At first I think he means my husband, too. But it doesn’t sound like Gray. He’s too upright, too honest. He loves me too much. I can’t imagine him being a part of something like this. And if he were, why would he kill Briggs?
“Gray didn’t know what was happening,” I say. “He was afraid, too, that Marlowe-or someone from the past-had come for me. That’s why he killed Briggs.”
Parker offers a slow, sad nod. “You’re right. He never would have been a part of it. He would never deceive you or cause you so much pain. In fact, in his way, though only because he loves you, he has been enabling you. Maybe part of him doesn’t want you to remember.”
“So who then? Who thought they were helping me then?” I yell, nearly shriek. I am startled by my own emotion. He seems startled, too, as though he didn’t expect any of this to upset me. He raises a calming hand.
“Your in-laws, Drew and Vivian. A representative approached Vivian, told her that you’d contacted us for help and then changed your mind. She and Drew agreed to our plan to help you confront your past.”
I think of Vivian taking me to Dr. Brown, of the fear on her face when I confronted her with the things that were happening to me. I struggle with this, trying to recast her as the liar and the manipulator she had to be to do that. I want to think I know her well enough to know that she was trying to help me. I hope that’s true, at least.

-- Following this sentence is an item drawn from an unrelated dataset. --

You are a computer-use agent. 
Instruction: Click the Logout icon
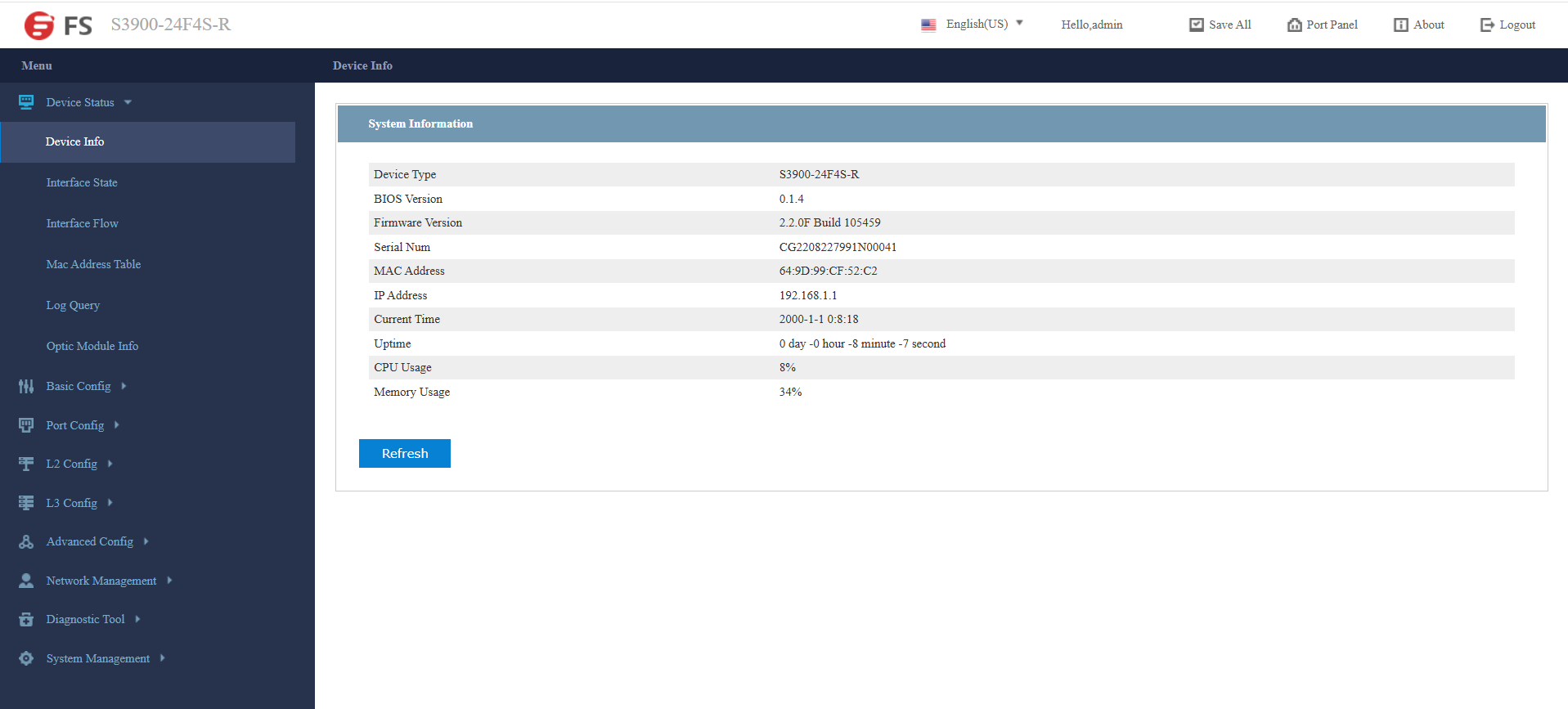[1486, 25]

“No,” I say, drawing in a breath to calm myself. Something is wrong. “They’d never let you hurt Victory. They’d die first.” I am as sure of this as I have ever been of anything.
“Admittedly,” he says with a mild shrug, “they weren’t aware the lengths to which we’d go to accomplish our goals. No one ever is.”
He seems empty then, vacant, and I see that Alan Parker is a man who has been gutted by grief and rage, filled up again by a quest for revenge that he could never quite release, even when he knew better. I feel a sob rise up, a great tide moving inside my chest.
“They were so sure you were helpless, so devastated by the events of your life that you would never be whole. They resorted to these tactics to help you. Well, really to help Victory, I think, so that she would have a strong and healthy mother. It’s ironic, isn’t it, that now you’re the one to help them.”